Rescue tea sector from KTDA grip before it die
It should come as no shock to economic analysts that Kenya has been unable to sell an accumulated 11.5 million kilos of tea worth Ksh32 billion since 2021.
That year, in a bid to cushion farmers from falling prices, officials set a minimum price of $2.43 for a kilo of processed tea. This move has ended up being very damaging.
Imposing a minimum price at the auction assumed that buyers “must” buy Kenya’s coffee at all costs. The decision has been proved to have been very poorly thought through.
The biggest problem with the smallholder tea sector in Kenya remains the Kenya Tea Development Agency superstructure that has a chokehold on the earnings of tea farmers.
The only solution is to break up KTDA, a political hot potato that neither the Executive nor Parliament dare to even countenance. KTDA is made up of eight companies – KTDA Management Services, KTDA Power, Greenland Fedha, Chai Trading Company, Majani Insurance Brokers, Tea Machinery and Engineering Company, and KTDA Foundation.
The tea sector has too many intermediaries. Brokers, fertiliser merchants, warehousing merchants, the tea auction, labourers, factories, shylocks, etc.
This entire ecosystem is kept alive by the stream of inexorably declining prices tea farmers earn for their produce. Everybody else is paid before the farmer, who is paid last using whatever dregs have remained.
KTDA is either unable or unwilling to make the drastic adjustments that are required to bring tea back to profitability for farmers. Global tea markets have shifted, while KTDA continues to run the smallholder tea sector in Kenya based on the same narratives that have prevailed for almost 60 years.
And because neither the Executive, nor KTDA, nor parliamentarians are willing to take the difficult decisions needed, they resort to Elastoplast solutions like the disastrous setting of minimum prices for tea at the auction.
The practices of the last 60 years must be done away with. Kenya’s economy is highly liberalised, yet the tea sector remains in the same monopolistic bind it has always been in.
Kenya’s tea market has barely changed it operations and products in a global market that has seen major upheavals in consumer preferences, tastes and attitudes towards food in general, and tea in particular.
The market is paying top dollar for value addition, almost nonexistent in the sector. If the tea sector does not drastically change its current model, it is doomed. This trajectory is the same as that which coffee farmers went through before most of them abandoned the crop altogether. The government has since been desperately trying to boost coffee production with little success. The Executive and Parliament must work together to save the listing tea sector.
The first step is to break up KTDA. Let each factory operate completely independently under an accountable board of directors and a chief executive officer who is competitively recruited and is accountable for results.

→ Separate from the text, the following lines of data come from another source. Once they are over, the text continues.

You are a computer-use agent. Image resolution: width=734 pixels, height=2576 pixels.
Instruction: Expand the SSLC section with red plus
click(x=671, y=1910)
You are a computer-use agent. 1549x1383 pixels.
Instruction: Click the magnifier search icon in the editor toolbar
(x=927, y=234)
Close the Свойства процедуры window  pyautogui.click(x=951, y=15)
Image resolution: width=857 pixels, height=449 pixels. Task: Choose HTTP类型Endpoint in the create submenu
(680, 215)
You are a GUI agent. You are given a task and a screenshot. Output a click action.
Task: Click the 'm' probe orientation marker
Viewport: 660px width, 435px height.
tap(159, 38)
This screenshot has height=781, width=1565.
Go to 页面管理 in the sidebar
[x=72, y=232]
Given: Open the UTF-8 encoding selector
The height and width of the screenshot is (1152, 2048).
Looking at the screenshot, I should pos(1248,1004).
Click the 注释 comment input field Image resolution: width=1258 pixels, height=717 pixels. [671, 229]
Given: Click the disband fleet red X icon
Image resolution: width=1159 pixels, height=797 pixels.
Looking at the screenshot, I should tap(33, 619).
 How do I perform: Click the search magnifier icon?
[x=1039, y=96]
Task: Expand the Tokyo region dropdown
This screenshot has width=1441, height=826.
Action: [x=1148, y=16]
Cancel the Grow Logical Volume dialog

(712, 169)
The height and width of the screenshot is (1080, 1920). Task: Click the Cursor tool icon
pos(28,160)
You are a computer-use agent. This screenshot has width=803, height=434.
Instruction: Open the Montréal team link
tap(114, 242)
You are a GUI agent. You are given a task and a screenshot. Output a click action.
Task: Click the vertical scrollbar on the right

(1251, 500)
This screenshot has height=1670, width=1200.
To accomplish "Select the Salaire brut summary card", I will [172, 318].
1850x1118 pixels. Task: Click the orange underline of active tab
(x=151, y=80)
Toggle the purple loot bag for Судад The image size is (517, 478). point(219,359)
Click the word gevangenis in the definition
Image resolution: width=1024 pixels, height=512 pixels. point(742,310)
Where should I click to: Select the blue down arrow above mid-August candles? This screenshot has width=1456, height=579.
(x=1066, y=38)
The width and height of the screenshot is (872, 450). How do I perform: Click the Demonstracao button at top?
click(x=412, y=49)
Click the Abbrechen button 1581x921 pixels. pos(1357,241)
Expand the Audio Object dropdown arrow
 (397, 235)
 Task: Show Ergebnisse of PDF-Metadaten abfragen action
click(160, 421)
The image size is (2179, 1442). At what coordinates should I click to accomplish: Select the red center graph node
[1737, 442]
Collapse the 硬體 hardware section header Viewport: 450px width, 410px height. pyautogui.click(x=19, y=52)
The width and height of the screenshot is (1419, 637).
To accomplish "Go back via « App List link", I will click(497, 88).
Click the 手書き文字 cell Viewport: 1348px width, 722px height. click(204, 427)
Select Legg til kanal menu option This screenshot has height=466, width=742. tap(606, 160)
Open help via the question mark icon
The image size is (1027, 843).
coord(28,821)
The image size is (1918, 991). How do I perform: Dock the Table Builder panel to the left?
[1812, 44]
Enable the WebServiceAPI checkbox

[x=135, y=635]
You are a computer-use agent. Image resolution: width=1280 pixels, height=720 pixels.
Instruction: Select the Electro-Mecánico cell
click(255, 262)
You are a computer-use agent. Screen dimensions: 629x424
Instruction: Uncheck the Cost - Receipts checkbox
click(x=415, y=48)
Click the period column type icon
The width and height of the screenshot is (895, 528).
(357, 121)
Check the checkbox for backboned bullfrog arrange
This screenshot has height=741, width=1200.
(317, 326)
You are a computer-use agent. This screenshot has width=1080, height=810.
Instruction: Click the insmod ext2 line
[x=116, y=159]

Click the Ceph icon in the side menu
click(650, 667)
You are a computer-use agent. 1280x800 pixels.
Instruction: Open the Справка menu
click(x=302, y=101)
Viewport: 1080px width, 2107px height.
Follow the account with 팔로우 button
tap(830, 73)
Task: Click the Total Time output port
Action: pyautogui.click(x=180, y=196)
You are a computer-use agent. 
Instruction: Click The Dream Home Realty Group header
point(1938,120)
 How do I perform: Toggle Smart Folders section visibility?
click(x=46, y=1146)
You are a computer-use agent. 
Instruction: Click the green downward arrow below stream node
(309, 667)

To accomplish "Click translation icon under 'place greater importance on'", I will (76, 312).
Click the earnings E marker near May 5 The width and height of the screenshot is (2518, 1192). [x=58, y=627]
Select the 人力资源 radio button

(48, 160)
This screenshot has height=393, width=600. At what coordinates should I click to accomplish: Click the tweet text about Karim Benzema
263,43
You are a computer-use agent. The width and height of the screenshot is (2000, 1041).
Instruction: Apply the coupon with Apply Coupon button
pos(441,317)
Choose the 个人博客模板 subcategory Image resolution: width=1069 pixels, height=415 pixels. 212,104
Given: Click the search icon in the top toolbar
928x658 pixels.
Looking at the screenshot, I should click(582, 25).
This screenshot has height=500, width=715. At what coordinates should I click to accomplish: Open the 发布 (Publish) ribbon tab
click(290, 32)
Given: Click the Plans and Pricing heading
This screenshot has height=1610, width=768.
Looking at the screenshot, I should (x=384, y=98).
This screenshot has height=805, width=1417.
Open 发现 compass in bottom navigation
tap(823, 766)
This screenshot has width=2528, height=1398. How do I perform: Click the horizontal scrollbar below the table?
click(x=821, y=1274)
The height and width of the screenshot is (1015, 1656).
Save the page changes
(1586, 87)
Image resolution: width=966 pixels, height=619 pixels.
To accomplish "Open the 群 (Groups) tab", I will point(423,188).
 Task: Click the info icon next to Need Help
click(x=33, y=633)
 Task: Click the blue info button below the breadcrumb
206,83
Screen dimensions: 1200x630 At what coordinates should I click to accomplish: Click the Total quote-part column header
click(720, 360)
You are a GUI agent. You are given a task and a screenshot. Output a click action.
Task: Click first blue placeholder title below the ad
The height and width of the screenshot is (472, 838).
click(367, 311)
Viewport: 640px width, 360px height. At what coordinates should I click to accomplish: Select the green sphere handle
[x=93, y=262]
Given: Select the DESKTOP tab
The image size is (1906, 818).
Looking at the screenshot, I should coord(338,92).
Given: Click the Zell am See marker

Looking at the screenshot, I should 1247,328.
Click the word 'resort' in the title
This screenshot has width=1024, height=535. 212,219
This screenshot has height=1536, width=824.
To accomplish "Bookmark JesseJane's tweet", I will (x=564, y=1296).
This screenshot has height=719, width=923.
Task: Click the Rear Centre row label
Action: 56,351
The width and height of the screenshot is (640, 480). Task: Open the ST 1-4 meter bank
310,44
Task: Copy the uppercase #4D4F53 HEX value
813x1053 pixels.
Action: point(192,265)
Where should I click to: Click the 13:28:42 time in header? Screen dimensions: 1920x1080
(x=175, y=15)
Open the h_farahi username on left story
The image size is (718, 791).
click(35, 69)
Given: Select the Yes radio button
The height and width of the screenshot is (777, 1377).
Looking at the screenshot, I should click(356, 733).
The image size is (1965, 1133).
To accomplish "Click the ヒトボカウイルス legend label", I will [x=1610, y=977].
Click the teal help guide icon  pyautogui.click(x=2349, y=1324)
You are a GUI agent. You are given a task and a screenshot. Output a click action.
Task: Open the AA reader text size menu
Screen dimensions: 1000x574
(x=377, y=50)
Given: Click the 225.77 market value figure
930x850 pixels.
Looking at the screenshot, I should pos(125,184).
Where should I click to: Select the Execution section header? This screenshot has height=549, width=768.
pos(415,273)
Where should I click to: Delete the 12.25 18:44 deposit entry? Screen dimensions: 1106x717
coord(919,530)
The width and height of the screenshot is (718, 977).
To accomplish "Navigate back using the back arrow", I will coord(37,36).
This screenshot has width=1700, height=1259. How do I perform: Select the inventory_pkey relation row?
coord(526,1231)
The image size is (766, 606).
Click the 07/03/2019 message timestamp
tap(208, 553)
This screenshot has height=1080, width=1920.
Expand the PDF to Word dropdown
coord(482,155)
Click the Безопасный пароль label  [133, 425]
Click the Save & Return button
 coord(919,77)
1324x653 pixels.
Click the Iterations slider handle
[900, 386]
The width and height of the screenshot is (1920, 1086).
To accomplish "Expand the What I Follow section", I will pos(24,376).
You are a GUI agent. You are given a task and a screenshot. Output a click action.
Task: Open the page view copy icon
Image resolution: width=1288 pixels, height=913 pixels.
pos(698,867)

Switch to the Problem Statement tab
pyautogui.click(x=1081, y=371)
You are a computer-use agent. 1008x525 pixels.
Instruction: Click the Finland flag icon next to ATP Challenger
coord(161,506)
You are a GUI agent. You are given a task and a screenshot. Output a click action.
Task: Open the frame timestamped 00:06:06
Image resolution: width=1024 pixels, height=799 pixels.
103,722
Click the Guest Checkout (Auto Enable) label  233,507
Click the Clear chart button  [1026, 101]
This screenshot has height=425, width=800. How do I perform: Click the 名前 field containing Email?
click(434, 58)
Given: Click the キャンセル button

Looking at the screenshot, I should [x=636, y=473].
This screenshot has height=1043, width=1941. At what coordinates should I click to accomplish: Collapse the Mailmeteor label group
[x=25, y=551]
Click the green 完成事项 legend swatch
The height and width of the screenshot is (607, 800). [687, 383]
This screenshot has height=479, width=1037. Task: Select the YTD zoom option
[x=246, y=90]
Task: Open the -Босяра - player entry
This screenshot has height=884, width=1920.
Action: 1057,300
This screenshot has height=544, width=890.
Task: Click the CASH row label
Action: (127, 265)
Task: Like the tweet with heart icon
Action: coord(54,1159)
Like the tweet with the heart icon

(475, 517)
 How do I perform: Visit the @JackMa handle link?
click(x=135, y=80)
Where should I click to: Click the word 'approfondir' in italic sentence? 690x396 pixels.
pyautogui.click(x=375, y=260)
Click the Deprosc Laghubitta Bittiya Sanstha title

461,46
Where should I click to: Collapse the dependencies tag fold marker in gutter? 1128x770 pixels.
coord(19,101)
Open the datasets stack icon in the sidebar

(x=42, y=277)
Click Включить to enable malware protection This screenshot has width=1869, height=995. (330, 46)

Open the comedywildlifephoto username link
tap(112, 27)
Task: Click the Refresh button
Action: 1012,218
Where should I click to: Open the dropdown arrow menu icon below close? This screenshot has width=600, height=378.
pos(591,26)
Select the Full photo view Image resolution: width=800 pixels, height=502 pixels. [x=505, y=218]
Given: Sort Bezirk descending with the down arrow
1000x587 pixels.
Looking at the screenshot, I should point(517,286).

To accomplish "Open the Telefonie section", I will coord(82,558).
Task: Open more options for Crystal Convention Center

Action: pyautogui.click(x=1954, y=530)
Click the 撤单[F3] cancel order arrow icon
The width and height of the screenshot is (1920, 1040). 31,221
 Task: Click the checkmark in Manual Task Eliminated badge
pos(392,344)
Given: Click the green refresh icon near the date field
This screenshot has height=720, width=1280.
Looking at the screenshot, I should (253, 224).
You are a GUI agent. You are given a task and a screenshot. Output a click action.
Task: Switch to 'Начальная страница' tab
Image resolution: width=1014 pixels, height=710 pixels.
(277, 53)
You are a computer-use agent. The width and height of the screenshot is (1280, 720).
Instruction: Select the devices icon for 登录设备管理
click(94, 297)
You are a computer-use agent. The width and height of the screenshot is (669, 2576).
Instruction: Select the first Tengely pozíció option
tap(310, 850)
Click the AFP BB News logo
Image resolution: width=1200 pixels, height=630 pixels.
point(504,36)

All KTDA companies should be sold and proceeds distributed to long-suffering farmers. The new dispensation should open the sector to competition from all players in the market. All purchases should be procured at the level of the individual factory. Factories can collaborate if they so wish.
The residual KTDA should be given a very clearly defined role of research, documentation and policy advice, and staffed by a lean corps of experts.
The huge crisis engendered by tea stocks stuck at the auction with no market should spur all players to the drastic action needed. Prime Cabinet Secretary Musalia Mudavadi has demanded a full accounting of the tea that is stuck at the auction. He must go further and bring together all players to discuss the future of the tea industry, a future in which farmers regain control of their crop, and all services are procured by the farmer competitively. The current arrangements have failed dismally!